At the last meeting of EUA’s Open Science Expert Group, we discussed the need for data to be “born” FAIR. What does that entail?
FAIR data
Just a recap: For data to be openly available (what is often called Open Data), they also need to be FAIR, which stands for Findable, Accessible, Interoperable, and Reusable. However, not all FAIR data needs to be open. At RITMO, we often find that we need to protect data due to copyright and/or privacy reasons. Still, we try to make as much as possible of our data openly available. Other times, we try to make some aggregated data available to support the conclusions in papers.
FAIRification is tidious
The problem today is that data is often “FAIRified” at the end of the research process, often as part of the requirements of a conference organizer or journal editor. More and more conferences and journals require data to be made available. I fully support this. How would anyone be able to verify findings if the underlying data and analysis scripts are not available.

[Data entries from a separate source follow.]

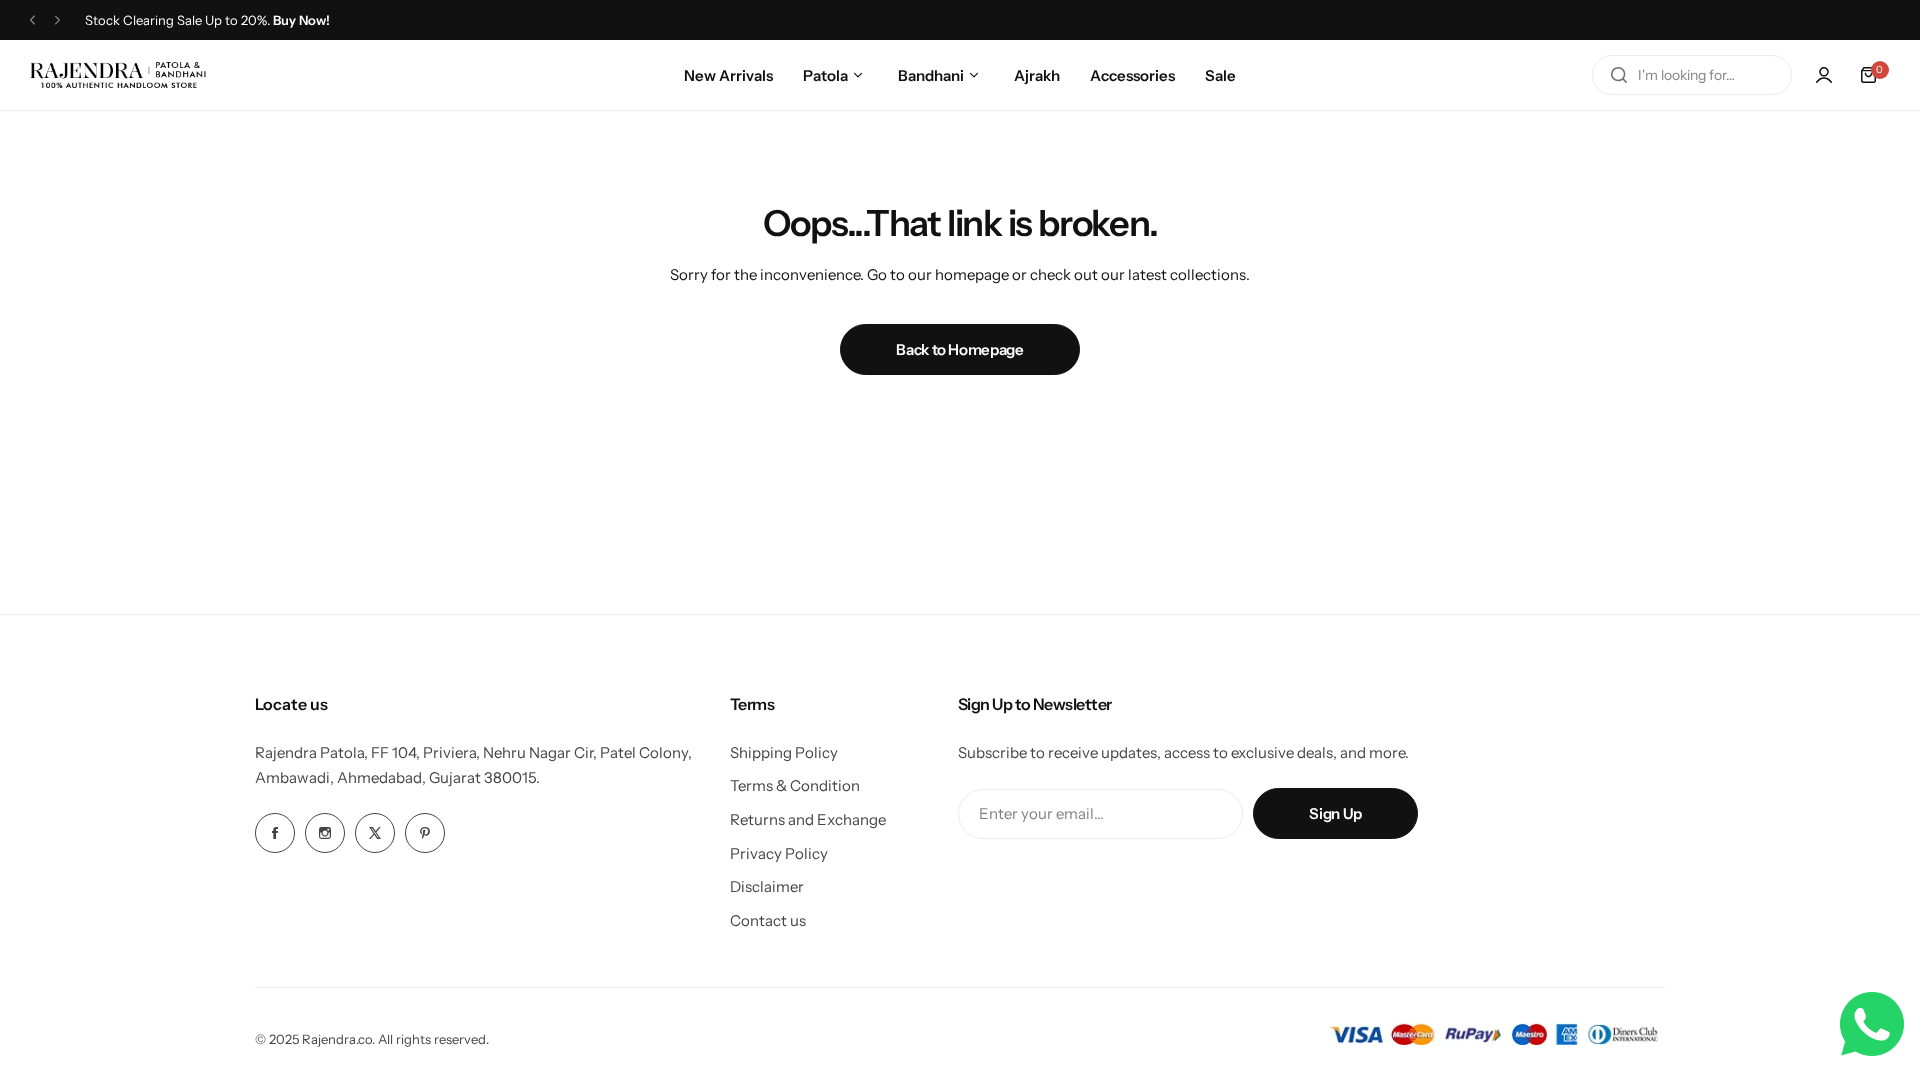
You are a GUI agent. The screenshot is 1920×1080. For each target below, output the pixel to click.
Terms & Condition (795, 785)
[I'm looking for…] (1619, 75)
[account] (1824, 75)
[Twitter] (375, 833)
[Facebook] (275, 833)
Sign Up (1335, 813)
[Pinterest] (425, 833)
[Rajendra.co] (118, 74)
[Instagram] (325, 833)
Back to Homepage (959, 349)
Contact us (768, 920)
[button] (32, 20)
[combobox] (1692, 75)
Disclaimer (767, 886)
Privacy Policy (779, 853)
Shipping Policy (784, 752)
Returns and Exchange (808, 819)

Other times, FAIRification happens at the end of a project because external funders have started demanding data sharing. Not all data is published on. In fact, I would imagine that most data is not. Some data could and should probably be deleted. But other data may have value and could be shared so that others could benefit from it.
Whatever the reason for FAIRifying data, willingly or unwillingly, many researchers find the process tedious and time-consuming. One reason is that one needs to do a lot of manual labor at a point in time when the research is “done” and one wants to move on with other and new projects. Things would have been much easier if the data had been FAIR from the data collection stage, hence being “born” FAIR.
Some data are more FAIR than others
Some data types embed some metadata from when it is captured. A digital photo is a good example. They typically contain information about the time, device used, location, etc. This makes it much easier to organize them and search in metadata instead of inside of the photo itself (the pixels).
Many other devices, including research devices, have varying levels of metadata. I have not found any device that properly FAIRifies data from the start. Most of the proprietary systems we work with in the fourMs Lab include some information stored in their own software, but once we export a CSV file to work in another (non-commercial) software, little of this is preserved.
What to include?
Some key information would be good to have in any digitally stored file:
- timestamp of creation
- file ID (such as DOI)
- author ID (with a unique ID, such as orcid)
- copyright information (such as a license)
- privacy level information (“color” code)
There are lots of other things that could also be added, but those would be file—or domain-specific. However, if all files stored on any device carried this information, things would be so much easier in the long run!